However, robots.txt is the way to opt out... you can disallow our bot altogether, though if the issue is rate of requests, use the crawl-delay tag instead. You may want to re-verify that the bot that is causing you problems is actually Yahoo Slurp as there are other Yahoo crawlers that have different agent names. Otherwise make sure you validate your robots.txt file (try a search for "robots.txt validator").
Posted by: Dave | February 25, 2005 11:50 AM
Hi Dave,
Not heard a thing yet from anyone in your sales support. Your bot is still producing a mere 150 odd hits a day at our site with just 723 pages out of 100,000 taken in over a year!.
So far this month c3000 slurp bot hits V 140,000 google bot hits & 40,000 MSN bot hits, even Ask jeeves hits us harder than your bot taking 26,000 hits!.
I just dont get it, We feature high in MSN, ASK, have various high positions in Google yet feature nowhere in Yahoo yet poor sites full of spam and doorway pages dominate the top of the sections where we should feature.
It certainly would be a start if the volume could be some how turned up a bit when your bot visits us.
Any advise you could give us would be apreciated
Kind Regards
Richard Clarke
richc@redgoldfish.co.uk
www.redgoldfish.co.uk
Posted by: Richard Clarke | February 26, 2005 09:59 AM
Hi Dave,
Sorry im sounding like a right pain but as yet we still dont see any action.
Bot action Today, Google Hits 23,000, MSN 8,748 ASK 5,490 Inktomi Slurp 91 hits.
Even Alexa is hiting us harder than your slurp bot.
If you can advise what we should try to do to get your slurp bot to hit us harder it would be much appreciated.
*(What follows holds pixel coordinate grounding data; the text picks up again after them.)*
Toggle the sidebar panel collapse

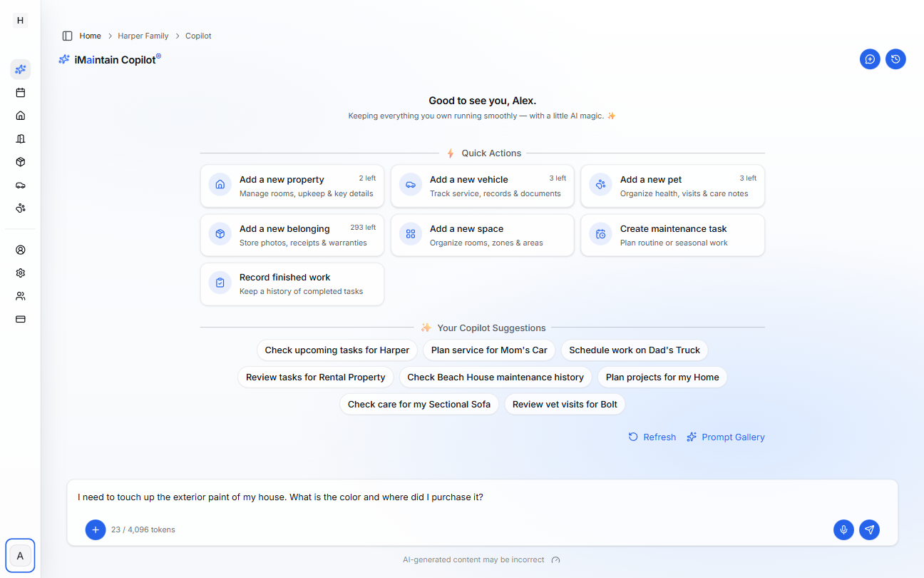coord(68,35)
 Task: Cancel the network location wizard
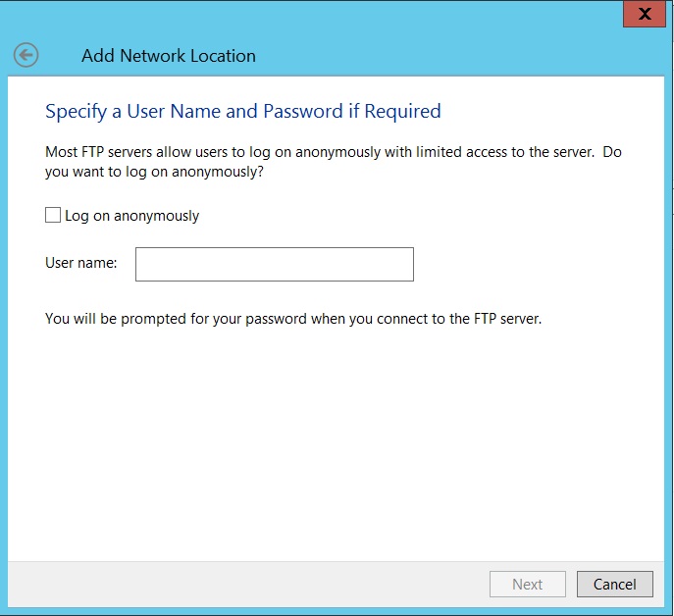(615, 585)
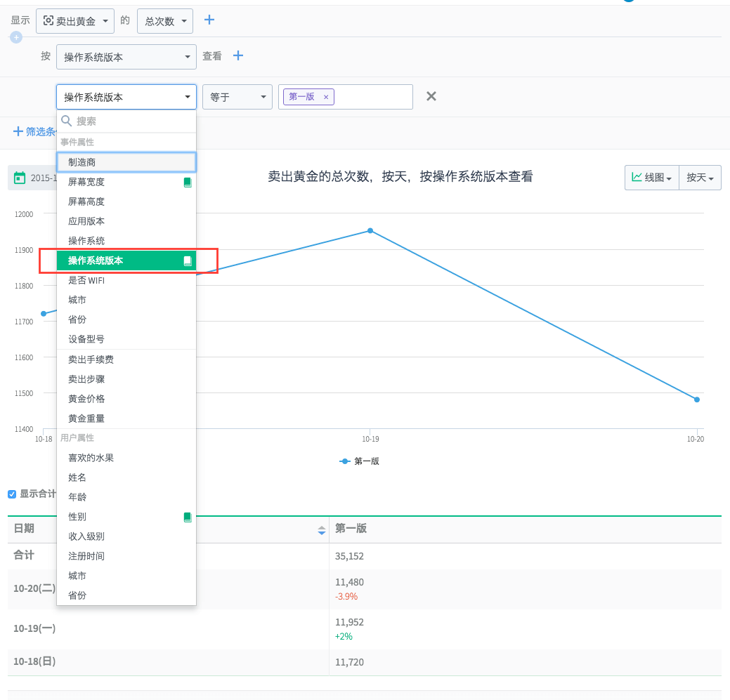
Task: Select 注册时间 under user properties
Action: 86,556
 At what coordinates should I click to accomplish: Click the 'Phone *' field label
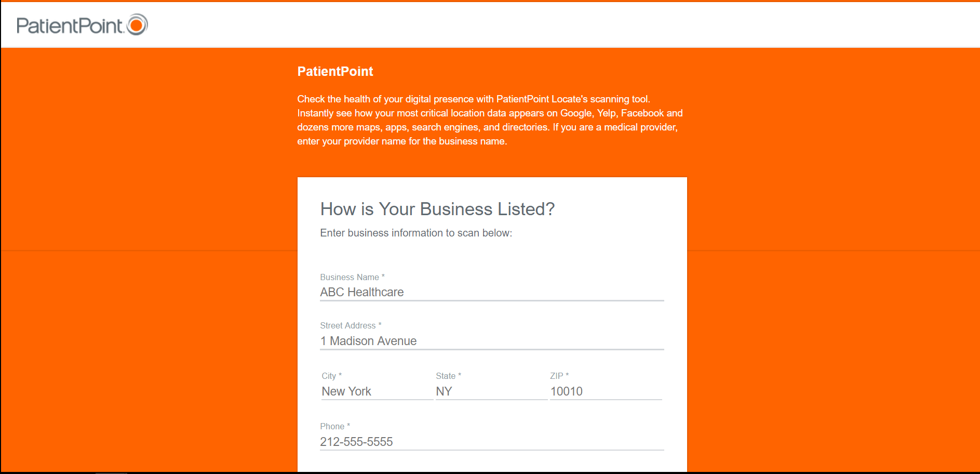tap(335, 426)
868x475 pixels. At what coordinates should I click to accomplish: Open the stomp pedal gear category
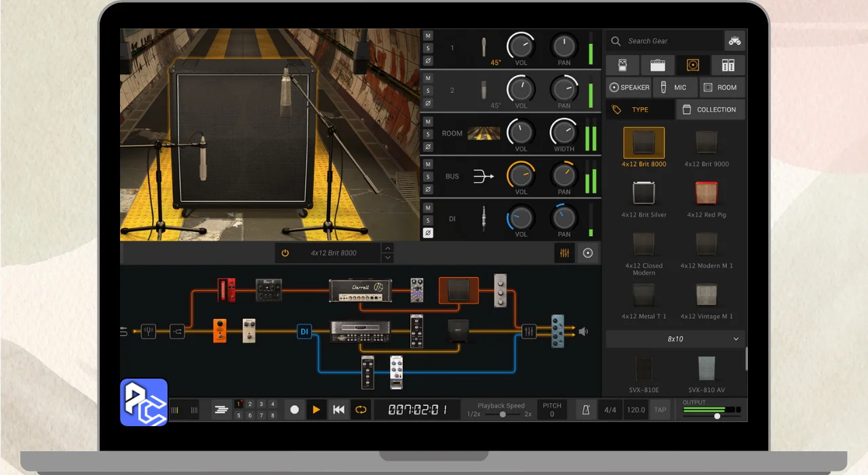coord(622,65)
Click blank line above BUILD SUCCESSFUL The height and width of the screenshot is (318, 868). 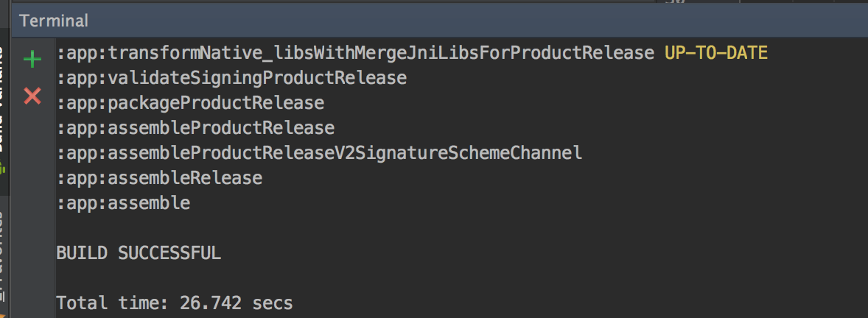tap(295, 228)
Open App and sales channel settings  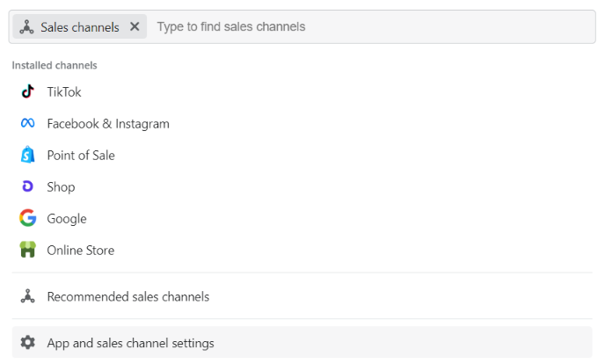pos(130,343)
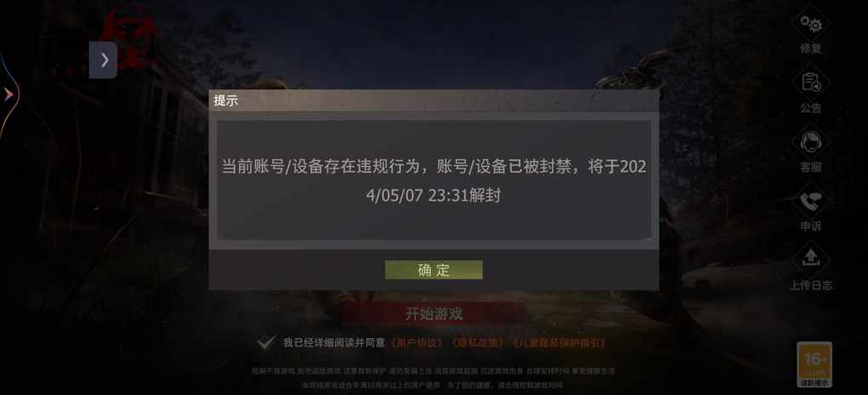Click the healthy gaming advisory text at bottom
The width and height of the screenshot is (868, 395).
click(433, 377)
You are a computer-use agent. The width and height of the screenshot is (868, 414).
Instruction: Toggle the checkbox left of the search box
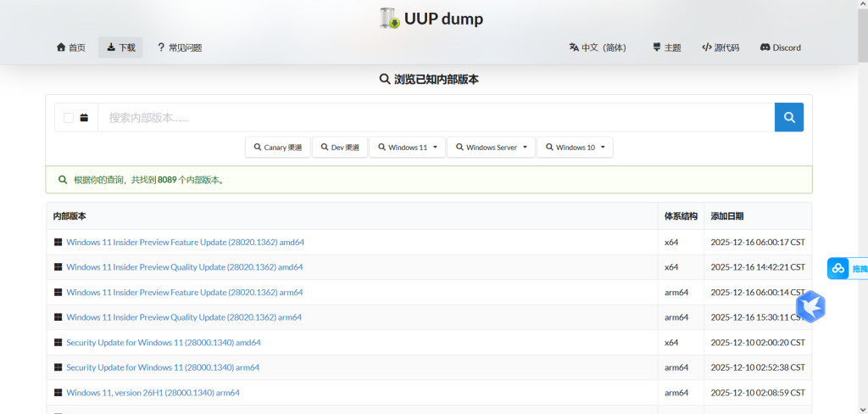pyautogui.click(x=69, y=118)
We have everything on the pages, links, site map etc, etc yet currently only a small number of pages have been cashed by your slurp bot.
Thanks in advance
Richard Clarke
richc@redgoldfish.co.uk
www.redgoldfish.co.uk
Posted by: Richard Clarke | March 1, 2005 05:08 PM
Yahoo is generating various 404 in my site..
There´s a lot of 404 that:
www.waltercruz.com/ler/graca
but the correct is www.waltercruz.com/morningstar/ler/graca
For some reason, the Yahoo is not reading the morningstar part :(
Posted by: Walter | March 2, 2005 08:56 AM
Hello,
My site seems to be getting flooded with requests from Yahoo-Newscrawler/3.8-RSS" and "Yahoo-Newscrawler/3.9 RSS". I was wondering if it responds to 'Crawl-delay' in the robots.txt file? I've tried and it doesn't seem to.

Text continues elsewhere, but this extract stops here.